Ainsi, si la notion de revolving est donc attribuée à ce fait, il convient de se demander à quel moment, la responsabilité sociale du FNM pourra être mise en évidence.
Notre inquiétude relève également du fait qu’un crédit reconstituable pose indiscutablement la question de la performance financière de la structure qui la met en place.

En effet, dans toutes les études  récentes, il a été établi que la poursuite de la performance financière éloigne les IMF de ce qui devrait être leur but premier dans un programme de microfinance : La responsabilité sociale envers les clients. Aussi, en détournant le microcrédit de ses fondements idéologiques notamment en y enjoignant le revolving, la recherche de la performance financière constituerait un frein à l’innovation et à la réduction de la pauvreté.

Pour cette, raison, les réponses apportées par le DG FNM quant à notre questionnement sur la destination et le contrôle, l’impact sur l’économie réelle et le temps de sortie des bénéficiaires nous paraissent légères à tout point de vue.

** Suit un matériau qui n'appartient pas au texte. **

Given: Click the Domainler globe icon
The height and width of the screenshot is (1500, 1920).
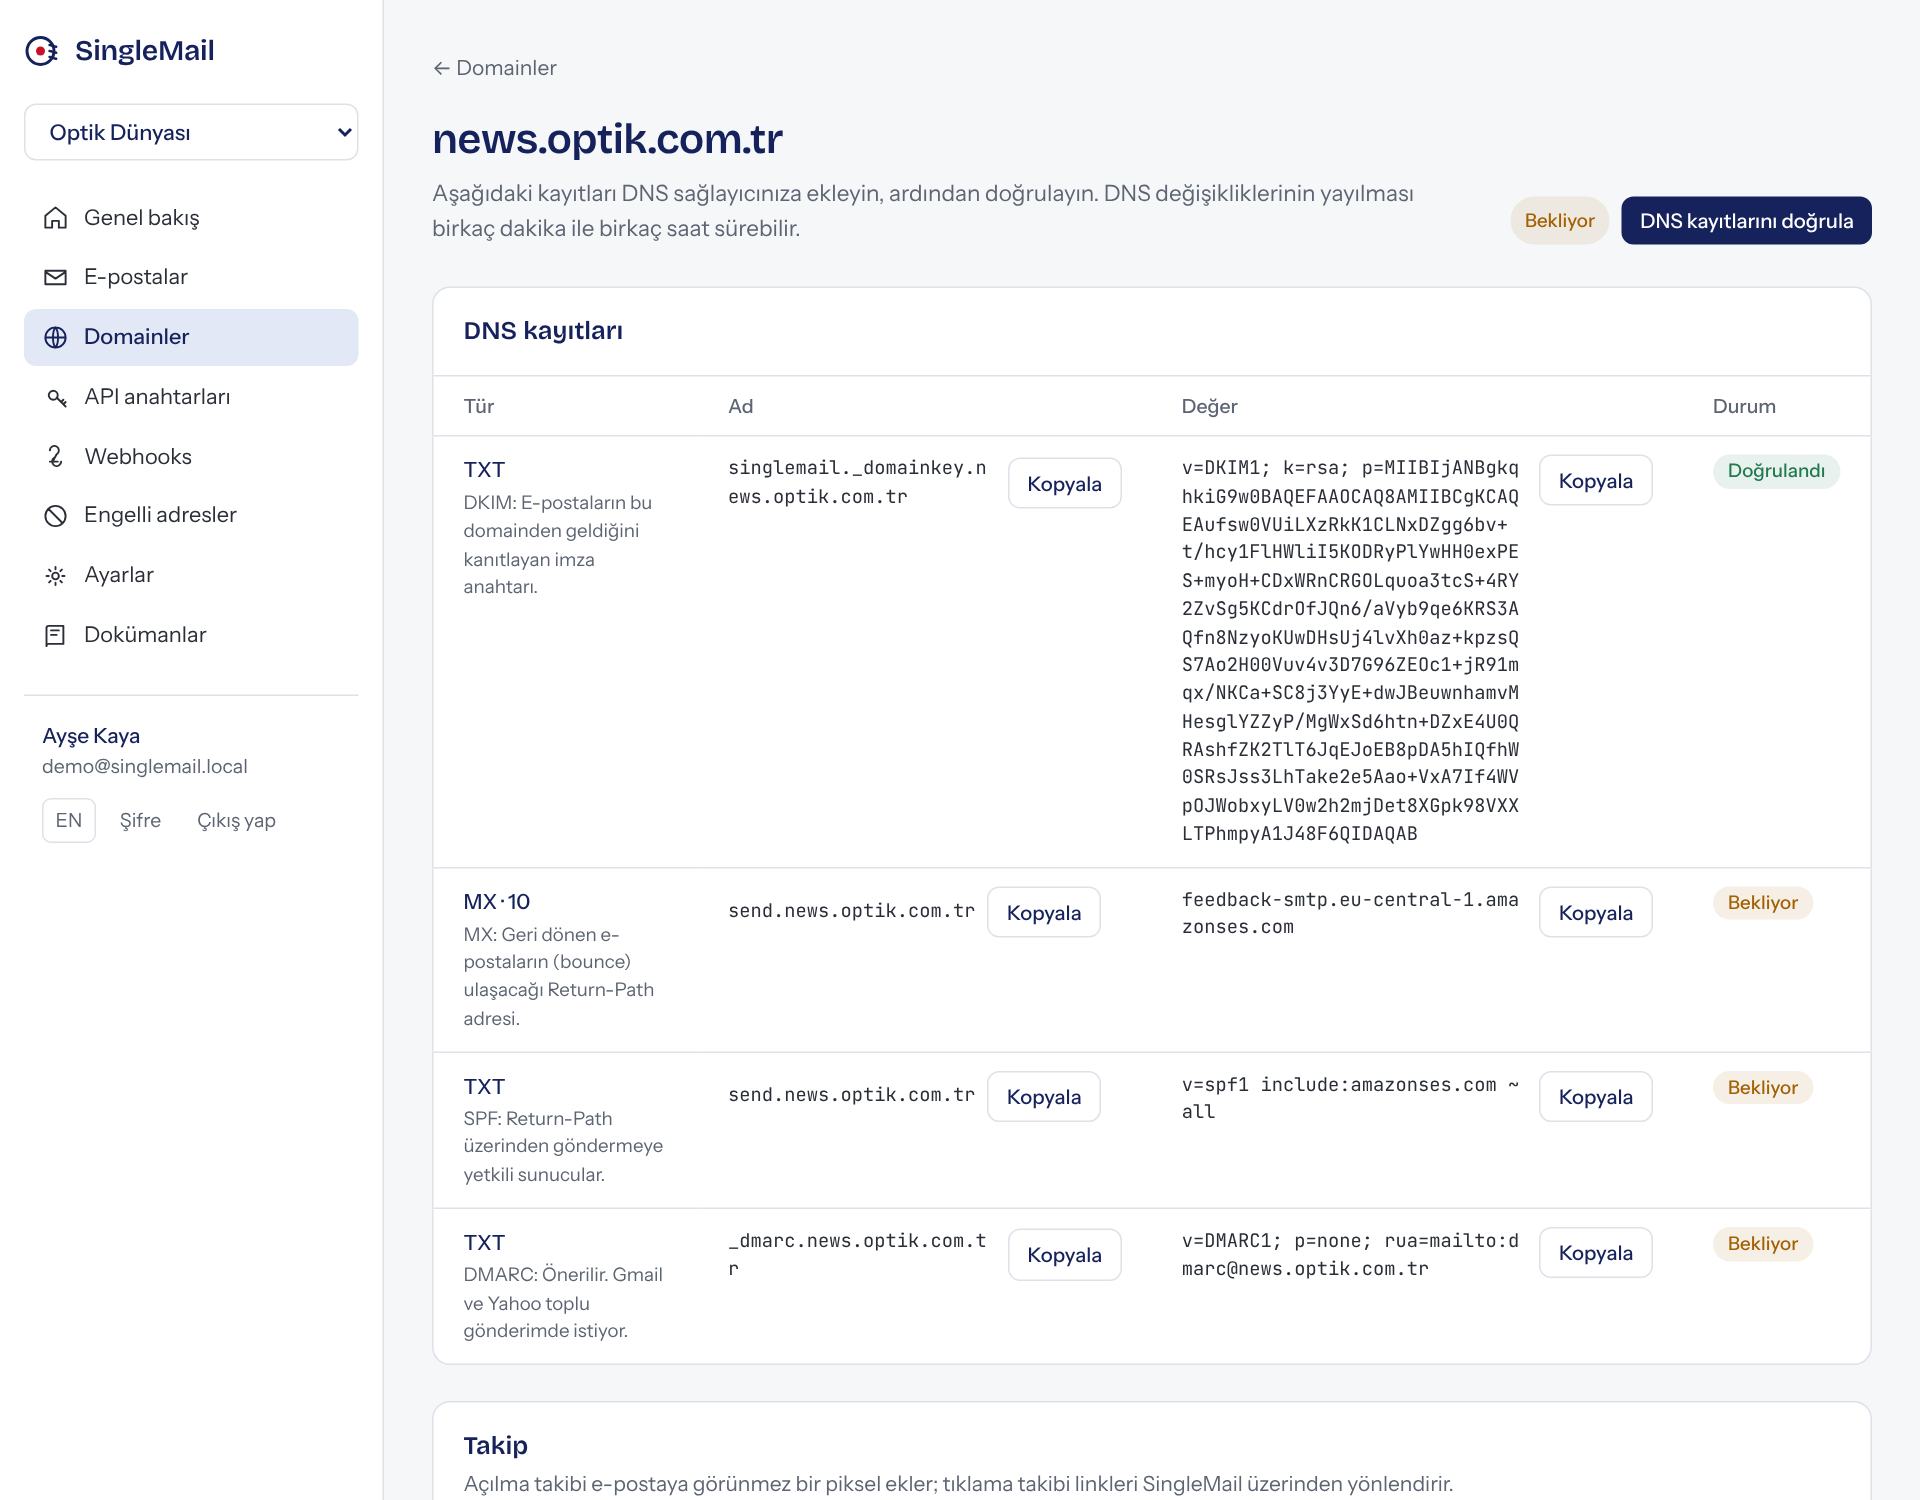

Sur la destination, l’étude menée  sur un certain nombre d’IMF en 2009 a établi que le ciblage des pauvres et des exclus semble ne pas être privilégié par les IMF. Ces dernières semblent s’appuyer sur l’adaptation des bénéficiaires au produit proposé1.
Dans un programme social, l’inverse devrait être la règle. Il nous parait alors plus opportun d’espérer dans la réponse du DG, une explication sur l’outil qui permet le ciblage des pauvres et des exclus dans le cadre du programme MCPP.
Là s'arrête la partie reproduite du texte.